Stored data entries

=====

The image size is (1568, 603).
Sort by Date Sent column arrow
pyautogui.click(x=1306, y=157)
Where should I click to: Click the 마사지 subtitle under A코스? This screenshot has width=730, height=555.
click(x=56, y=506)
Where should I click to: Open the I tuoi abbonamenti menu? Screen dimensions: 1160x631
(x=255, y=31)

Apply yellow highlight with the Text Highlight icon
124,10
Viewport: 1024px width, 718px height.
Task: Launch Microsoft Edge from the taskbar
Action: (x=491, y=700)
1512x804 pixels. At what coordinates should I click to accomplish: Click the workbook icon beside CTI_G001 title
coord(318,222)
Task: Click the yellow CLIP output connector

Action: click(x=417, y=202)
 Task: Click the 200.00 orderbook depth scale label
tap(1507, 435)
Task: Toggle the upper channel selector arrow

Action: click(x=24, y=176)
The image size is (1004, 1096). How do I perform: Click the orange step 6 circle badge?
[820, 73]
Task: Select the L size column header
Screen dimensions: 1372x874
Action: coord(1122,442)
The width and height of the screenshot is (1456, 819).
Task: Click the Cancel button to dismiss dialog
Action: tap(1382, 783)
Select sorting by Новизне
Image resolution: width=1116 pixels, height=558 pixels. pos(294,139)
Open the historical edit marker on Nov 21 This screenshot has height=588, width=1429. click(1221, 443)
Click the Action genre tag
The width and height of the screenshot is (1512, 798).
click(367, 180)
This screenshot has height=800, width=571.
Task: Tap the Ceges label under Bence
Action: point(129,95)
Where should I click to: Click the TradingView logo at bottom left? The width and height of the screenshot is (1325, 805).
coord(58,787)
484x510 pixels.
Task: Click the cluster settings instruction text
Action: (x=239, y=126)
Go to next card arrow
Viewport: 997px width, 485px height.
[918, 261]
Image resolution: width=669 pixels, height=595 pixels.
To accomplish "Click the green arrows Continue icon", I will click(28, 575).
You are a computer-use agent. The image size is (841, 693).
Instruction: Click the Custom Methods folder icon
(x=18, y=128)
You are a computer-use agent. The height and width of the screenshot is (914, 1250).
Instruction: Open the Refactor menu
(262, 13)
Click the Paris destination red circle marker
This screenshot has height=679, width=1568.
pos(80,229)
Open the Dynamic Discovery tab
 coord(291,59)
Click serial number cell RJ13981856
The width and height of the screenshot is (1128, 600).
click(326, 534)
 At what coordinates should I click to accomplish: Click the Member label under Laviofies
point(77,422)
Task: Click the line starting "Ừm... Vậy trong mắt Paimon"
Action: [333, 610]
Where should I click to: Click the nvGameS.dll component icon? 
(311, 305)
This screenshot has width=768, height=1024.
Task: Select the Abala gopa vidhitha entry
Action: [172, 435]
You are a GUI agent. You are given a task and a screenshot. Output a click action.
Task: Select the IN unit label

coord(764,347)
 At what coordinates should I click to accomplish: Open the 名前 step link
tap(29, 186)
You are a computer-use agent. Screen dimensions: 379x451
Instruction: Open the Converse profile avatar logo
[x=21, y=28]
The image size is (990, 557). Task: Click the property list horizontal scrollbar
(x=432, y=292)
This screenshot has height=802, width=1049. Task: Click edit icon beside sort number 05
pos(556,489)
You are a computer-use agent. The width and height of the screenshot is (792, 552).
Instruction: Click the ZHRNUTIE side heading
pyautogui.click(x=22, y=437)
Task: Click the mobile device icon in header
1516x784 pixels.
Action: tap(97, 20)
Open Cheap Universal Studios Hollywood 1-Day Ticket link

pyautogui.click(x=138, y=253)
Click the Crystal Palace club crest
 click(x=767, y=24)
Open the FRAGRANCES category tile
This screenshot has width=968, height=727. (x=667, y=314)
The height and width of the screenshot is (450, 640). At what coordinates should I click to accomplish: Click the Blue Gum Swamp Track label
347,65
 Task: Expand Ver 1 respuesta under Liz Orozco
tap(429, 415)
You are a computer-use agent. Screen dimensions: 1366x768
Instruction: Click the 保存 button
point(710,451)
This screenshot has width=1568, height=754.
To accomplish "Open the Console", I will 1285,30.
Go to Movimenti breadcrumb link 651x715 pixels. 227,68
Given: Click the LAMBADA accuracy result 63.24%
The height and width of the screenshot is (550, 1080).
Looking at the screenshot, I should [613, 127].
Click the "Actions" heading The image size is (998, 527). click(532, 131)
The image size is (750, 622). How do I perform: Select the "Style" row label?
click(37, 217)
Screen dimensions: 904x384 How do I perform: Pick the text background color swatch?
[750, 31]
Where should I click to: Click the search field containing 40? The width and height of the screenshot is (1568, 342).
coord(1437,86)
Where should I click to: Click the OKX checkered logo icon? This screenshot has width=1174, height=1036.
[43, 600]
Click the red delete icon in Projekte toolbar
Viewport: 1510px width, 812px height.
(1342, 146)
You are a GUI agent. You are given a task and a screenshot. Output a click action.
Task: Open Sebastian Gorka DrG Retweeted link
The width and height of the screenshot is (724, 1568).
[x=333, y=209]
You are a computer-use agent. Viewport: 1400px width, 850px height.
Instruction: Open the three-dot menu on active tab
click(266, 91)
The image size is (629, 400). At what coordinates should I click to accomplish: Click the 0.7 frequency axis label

=====

__What is expected__:
Would you please give the data above again, exactly as it appears?

__Result__:
The image size is (1568, 603).
Sort by Date Sent column arrow
pyautogui.click(x=1306, y=157)
Where should I click to: Click the 마사지 subtitle under A코스? This screenshot has width=730, height=555.
click(x=56, y=506)
Where should I click to: Open the I tuoi abbonamenti menu? Screen dimensions: 1160x631
(x=255, y=31)

Apply yellow highlight with the Text Highlight icon
124,10
Viewport: 1024px width, 718px height.
Task: Launch Microsoft Edge from the taskbar
Action: (x=491, y=700)
1512x804 pixels. At what coordinates should I click to accomplish: Click the workbook icon beside CTI_G001 title
coord(318,222)
Task: Click the yellow CLIP output connector

Action: click(x=417, y=202)
 Task: Click the 200.00 orderbook depth scale label
tap(1507, 435)
Task: Toggle the upper channel selector arrow

Action: click(x=24, y=176)
The image size is (1004, 1096). How do I perform: Click the orange step 6 circle badge?
[820, 73]
Task: Select the L size column header
Screen dimensions: 1372x874
Action: coord(1122,442)
The width and height of the screenshot is (1456, 819).
Task: Click the Cancel button to dismiss dialog
Action: tap(1382, 783)
Select sorting by Новизне
Image resolution: width=1116 pixels, height=558 pixels. pos(294,139)
Open the historical edit marker on Nov 21 This screenshot has height=588, width=1429. click(1221, 443)
Click the Action genre tag
The width and height of the screenshot is (1512, 798).
click(367, 180)
This screenshot has height=800, width=571.
Task: Tap the Ceges label under Bence
Action: point(129,95)
Where should I click to: Click the TradingView logo at bottom left? The width and height of the screenshot is (1325, 805).
coord(58,787)
484x510 pixels.
Task: Click the cluster settings instruction text
Action: (x=239, y=126)
Go to next card arrow
Viewport: 997px width, 485px height.
[918, 261]
Image resolution: width=669 pixels, height=595 pixels.
To accomplish "Click the green arrows Continue icon", I will click(28, 575).
You are a computer-use agent. The image size is (841, 693).
Instruction: Click the Custom Methods folder icon
(x=18, y=128)
You are a computer-use agent. The height and width of the screenshot is (914, 1250).
Instruction: Open the Refactor menu
(262, 13)
Click the Paris destination red circle marker
This screenshot has height=679, width=1568.
pos(80,229)
Open the Dynamic Discovery tab
 coord(291,59)
Click serial number cell RJ13981856
The width and height of the screenshot is (1128, 600).
click(326, 534)
 At what coordinates should I click to accomplish: Click the Member label under Laviofies
point(77,422)
Task: Click the line starting "Ừm... Vậy trong mắt Paimon"
Action: [333, 610]
Where should I click to: Click the nvGameS.dll component icon? 
(311, 305)
This screenshot has width=768, height=1024.
Task: Select the Abala gopa vidhitha entry
Action: [172, 435]
You are a GUI agent. You are given a task and a screenshot. Output a click action.
Task: Select the IN unit label

coord(764,347)
 At what coordinates should I click to accomplish: Open the 名前 step link
tap(29, 186)
You are a computer-use agent. Screen dimensions: 379x451
Instruction: Open the Converse profile avatar logo
[x=21, y=28]
The image size is (990, 557). Task: Click the property list horizontal scrollbar
(x=432, y=292)
This screenshot has height=802, width=1049. Task: Click edit icon beside sort number 05
pos(556,489)
You are a computer-use agent. The width and height of the screenshot is (792, 552).
Instruction: Click the ZHRNUTIE side heading
pyautogui.click(x=22, y=437)
Task: Click the mobile device icon in header
1516x784 pixels.
Action: tap(97, 20)
Open Cheap Universal Studios Hollywood 1-Day Ticket link

pyautogui.click(x=138, y=253)
Click the Crystal Palace club crest
 click(x=767, y=24)
Open the FRAGRANCES category tile
This screenshot has width=968, height=727. (x=667, y=314)
The height and width of the screenshot is (450, 640). At what coordinates should I click to accomplish: Click the Blue Gum Swamp Track label
347,65
 Task: Expand Ver 1 respuesta under Liz Orozco
tap(429, 415)
You are a computer-use agent. Screen dimensions: 1366x768
Instruction: Click the 保存 button
point(710,451)
This screenshot has width=1568, height=754.
To accomplish "Open the Console", I will 1285,30.
Go to Movimenti breadcrumb link 651x715 pixels. 227,68
Given: Click the LAMBADA accuracy result 63.24%
The height and width of the screenshot is (550, 1080).
Looking at the screenshot, I should [613, 127].
Click the "Actions" heading The image size is (998, 527). click(532, 131)
The image size is (750, 622). How do I perform: Select the "Style" row label?
click(37, 217)
Screen dimensions: 904x384 How do I perform: Pick the text background color swatch?
[750, 31]
Where should I click to: Click the search field containing 40? The width and height of the screenshot is (1568, 342).
coord(1437,86)
Where should I click to: Click the OKX checkered logo icon? This screenshot has width=1174, height=1036.
[43, 600]
Click the red delete icon in Projekte toolbar
Viewport: 1510px width, 812px height.
(1342, 146)
You are a GUI agent. You are given a task and a screenshot. Output a click action.
Task: Open Sebastian Gorka DrG Retweeted link
The width and height of the screenshot is (724, 1568).
[x=333, y=209]
You are a computer-use agent. Viewport: 1400px width, 850px height.
Instruction: Open the three-dot menu on active tab
click(266, 91)
The image size is (629, 400). At what coordinates should I click to accomplish: Click the 0.7 frequency axis label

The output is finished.